Bush – son of former Florida Gov. Jeb Bush, nephew of former president and Texas Gov. George W. Bush, and grandson of former President George H.W. Bush -- had breezed to election in 2014, when his Republican predecessor, Jerry Patterson, left to run for lieutenant governor against the incumbent, David Dewhurst.
Patterson ran last in a four-person GOP primary race for lieutenant governor. Then-state Sen. Dan Patrick led into a runoff with Dewhurst, which he easily won.
Patterson disagreed with some of the things Bush had done as Land Commissioner, especially involving oversight of the Alamo. So Patterson sought to win back his old job.

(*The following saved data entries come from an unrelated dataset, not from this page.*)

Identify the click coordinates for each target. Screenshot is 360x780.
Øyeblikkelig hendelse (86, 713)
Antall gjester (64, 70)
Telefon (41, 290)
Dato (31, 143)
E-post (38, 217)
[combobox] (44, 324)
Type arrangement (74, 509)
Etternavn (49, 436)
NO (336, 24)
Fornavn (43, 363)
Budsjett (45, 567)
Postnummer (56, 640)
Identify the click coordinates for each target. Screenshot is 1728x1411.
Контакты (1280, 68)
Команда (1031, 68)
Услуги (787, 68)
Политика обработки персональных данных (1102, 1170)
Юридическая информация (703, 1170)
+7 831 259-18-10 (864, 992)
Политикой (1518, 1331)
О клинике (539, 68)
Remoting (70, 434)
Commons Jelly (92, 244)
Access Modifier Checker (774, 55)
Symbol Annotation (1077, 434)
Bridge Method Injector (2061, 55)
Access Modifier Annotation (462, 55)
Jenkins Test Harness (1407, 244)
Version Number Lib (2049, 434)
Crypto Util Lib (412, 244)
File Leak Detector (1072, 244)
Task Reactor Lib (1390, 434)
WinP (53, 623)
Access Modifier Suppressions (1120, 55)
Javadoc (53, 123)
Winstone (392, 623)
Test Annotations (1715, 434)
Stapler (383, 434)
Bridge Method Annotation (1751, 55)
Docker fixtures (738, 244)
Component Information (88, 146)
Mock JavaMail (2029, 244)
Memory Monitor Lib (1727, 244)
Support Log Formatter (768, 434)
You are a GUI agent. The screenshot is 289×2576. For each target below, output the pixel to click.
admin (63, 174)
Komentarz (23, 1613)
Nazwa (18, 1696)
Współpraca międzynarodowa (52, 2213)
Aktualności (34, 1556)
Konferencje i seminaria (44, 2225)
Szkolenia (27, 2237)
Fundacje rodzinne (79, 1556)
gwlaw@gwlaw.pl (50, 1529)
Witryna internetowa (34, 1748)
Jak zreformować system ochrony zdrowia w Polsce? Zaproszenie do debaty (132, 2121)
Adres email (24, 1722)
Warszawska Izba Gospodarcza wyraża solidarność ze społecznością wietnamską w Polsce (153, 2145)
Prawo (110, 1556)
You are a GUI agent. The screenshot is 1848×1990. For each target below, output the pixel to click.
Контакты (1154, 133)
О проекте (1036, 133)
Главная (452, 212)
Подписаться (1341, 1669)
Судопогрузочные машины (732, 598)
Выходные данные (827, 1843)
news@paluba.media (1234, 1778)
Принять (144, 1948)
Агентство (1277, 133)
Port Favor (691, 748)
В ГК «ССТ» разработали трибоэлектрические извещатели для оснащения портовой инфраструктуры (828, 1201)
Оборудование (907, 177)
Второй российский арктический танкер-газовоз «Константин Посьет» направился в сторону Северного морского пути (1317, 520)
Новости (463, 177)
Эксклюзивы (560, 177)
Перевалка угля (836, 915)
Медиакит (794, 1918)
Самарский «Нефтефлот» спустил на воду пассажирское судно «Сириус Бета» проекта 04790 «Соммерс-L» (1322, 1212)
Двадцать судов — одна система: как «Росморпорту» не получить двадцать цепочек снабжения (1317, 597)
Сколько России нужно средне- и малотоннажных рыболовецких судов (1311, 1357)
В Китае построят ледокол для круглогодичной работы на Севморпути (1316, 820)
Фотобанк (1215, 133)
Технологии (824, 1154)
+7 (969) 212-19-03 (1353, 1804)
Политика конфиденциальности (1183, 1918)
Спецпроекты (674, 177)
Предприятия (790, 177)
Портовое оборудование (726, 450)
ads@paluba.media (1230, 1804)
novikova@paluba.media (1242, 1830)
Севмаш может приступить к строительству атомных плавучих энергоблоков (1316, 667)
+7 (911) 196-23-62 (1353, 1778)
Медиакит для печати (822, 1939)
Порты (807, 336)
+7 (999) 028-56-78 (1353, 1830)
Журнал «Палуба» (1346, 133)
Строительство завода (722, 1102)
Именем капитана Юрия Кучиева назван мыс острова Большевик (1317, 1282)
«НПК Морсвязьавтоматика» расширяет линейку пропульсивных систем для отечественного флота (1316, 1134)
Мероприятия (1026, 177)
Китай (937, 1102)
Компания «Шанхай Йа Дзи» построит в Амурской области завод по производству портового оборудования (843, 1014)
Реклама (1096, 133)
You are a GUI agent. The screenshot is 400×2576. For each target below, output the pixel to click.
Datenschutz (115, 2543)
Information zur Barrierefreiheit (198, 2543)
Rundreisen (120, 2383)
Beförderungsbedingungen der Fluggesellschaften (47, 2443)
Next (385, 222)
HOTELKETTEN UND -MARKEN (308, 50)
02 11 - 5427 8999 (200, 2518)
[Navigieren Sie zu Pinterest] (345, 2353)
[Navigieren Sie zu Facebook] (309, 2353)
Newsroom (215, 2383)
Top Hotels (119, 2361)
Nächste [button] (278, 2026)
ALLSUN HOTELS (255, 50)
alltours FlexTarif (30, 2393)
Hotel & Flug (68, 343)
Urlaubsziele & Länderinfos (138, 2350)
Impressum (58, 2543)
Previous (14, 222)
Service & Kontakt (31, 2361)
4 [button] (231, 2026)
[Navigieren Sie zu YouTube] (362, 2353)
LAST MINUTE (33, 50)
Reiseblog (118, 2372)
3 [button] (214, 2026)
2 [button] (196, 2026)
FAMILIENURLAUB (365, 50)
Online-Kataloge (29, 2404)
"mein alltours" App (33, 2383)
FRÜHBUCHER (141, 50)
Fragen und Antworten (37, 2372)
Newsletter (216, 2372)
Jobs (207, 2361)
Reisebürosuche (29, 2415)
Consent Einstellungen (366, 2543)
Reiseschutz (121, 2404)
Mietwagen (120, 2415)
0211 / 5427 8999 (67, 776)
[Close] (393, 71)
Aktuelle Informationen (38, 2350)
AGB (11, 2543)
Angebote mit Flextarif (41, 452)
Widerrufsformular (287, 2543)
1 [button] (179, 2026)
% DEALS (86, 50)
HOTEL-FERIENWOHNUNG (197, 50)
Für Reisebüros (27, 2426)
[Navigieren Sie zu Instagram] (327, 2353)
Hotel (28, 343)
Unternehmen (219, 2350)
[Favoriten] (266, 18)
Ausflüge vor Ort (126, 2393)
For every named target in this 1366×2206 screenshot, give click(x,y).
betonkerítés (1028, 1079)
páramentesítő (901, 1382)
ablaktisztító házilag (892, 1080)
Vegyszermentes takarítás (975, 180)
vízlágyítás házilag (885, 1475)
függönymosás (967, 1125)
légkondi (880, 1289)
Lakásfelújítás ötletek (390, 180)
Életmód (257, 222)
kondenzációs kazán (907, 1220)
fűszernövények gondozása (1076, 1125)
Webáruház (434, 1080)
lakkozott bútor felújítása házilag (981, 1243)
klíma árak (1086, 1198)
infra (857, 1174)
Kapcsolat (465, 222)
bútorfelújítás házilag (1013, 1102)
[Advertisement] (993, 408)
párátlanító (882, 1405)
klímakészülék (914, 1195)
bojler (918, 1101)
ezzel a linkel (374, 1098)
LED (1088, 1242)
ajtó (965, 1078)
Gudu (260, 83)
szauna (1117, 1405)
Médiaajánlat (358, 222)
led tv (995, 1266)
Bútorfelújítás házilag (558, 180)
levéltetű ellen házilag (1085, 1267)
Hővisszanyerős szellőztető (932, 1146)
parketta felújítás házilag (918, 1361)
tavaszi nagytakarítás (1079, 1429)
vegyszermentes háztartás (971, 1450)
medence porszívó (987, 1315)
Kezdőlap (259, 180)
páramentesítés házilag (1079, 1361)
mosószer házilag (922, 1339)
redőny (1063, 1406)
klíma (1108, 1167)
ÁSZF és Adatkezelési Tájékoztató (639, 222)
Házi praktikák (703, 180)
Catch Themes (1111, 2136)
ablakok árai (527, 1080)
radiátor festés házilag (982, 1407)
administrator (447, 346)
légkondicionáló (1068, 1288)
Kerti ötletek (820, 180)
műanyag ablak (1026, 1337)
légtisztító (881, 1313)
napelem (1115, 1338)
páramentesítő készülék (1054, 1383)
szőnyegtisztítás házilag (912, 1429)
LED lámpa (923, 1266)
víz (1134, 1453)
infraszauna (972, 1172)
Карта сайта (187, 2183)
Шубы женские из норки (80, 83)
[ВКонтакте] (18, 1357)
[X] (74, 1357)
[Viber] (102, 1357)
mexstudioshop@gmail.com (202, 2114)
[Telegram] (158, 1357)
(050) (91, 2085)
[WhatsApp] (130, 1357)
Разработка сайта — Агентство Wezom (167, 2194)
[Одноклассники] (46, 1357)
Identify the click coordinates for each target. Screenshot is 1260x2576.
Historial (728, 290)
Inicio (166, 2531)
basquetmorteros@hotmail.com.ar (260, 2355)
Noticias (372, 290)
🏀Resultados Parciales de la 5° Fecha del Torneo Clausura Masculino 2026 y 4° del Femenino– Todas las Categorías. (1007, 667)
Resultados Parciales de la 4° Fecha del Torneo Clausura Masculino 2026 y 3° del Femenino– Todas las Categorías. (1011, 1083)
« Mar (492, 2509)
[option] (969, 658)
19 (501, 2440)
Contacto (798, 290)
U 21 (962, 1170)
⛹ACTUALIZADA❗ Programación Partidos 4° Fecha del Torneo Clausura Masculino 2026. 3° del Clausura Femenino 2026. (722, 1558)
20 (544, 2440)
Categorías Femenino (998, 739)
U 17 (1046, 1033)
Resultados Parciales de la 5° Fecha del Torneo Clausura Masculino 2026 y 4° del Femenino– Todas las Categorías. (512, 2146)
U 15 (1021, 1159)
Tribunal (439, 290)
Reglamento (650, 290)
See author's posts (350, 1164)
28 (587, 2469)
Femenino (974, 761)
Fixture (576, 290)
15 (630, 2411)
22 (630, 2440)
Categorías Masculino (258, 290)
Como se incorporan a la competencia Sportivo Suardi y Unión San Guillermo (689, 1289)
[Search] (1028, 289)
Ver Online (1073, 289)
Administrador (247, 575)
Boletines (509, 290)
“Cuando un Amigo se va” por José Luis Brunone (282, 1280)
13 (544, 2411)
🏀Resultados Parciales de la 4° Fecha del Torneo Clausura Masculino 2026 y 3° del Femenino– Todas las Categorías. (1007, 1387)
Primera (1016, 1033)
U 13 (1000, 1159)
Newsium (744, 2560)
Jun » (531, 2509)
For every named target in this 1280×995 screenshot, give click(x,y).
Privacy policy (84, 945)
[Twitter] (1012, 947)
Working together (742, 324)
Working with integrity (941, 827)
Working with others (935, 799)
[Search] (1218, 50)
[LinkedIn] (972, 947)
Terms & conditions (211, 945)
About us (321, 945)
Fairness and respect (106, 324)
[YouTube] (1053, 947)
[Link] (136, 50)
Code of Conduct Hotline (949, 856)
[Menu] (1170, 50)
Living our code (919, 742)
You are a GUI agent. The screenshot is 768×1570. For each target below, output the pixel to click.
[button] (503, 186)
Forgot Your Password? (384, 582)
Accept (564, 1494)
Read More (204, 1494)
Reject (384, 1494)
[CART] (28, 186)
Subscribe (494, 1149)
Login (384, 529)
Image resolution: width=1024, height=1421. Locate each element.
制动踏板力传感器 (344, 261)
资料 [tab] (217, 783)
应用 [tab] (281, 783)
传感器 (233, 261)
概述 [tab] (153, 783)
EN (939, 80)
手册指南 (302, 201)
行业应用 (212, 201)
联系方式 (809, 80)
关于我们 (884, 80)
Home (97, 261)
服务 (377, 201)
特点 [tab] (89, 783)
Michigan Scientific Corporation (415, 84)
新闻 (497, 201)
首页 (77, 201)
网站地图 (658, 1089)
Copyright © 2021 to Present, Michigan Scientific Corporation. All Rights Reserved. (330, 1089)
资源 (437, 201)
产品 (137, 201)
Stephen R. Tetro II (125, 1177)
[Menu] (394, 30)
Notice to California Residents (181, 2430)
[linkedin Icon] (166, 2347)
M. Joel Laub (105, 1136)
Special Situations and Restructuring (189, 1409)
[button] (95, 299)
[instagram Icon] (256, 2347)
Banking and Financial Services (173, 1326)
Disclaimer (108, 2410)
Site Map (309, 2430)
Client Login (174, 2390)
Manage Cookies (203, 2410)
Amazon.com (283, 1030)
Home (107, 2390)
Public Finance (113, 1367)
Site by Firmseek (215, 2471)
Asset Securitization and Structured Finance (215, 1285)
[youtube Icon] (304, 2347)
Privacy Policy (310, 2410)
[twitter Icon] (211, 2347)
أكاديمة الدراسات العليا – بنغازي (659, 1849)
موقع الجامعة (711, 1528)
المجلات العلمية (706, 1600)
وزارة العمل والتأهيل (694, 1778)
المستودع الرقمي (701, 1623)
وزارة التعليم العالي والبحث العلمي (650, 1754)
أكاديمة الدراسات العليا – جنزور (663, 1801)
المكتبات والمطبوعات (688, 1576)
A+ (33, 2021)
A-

Bush, 42, ((DOB 4/24/76)) easily staved off the challenge. He got 58.2 percent against Patterson and two other candidates in the primary. He won the general election by more than 10 percent over Democrat Miguel Suazo.
But Bush follows a well-worn path of predecessors using the land office as a staging platform, waiting to move up the political food chain:
– Patterson – 12 years commissioner, ran for lieutenant governor, 2014. Lost.
– Dewhurst – 4 years, ran for lieutenant governor, 2002. Won.
– Democrat Garry Mauro – 16 years, ran for governor, 1998. Lost.
– Democrat Bob Armstrong – 12 years, ran for governor 1982. Lost.
We’ll watch how long George P. stays land commissioner, and whether another Bush can affect Texas’ standing nationally.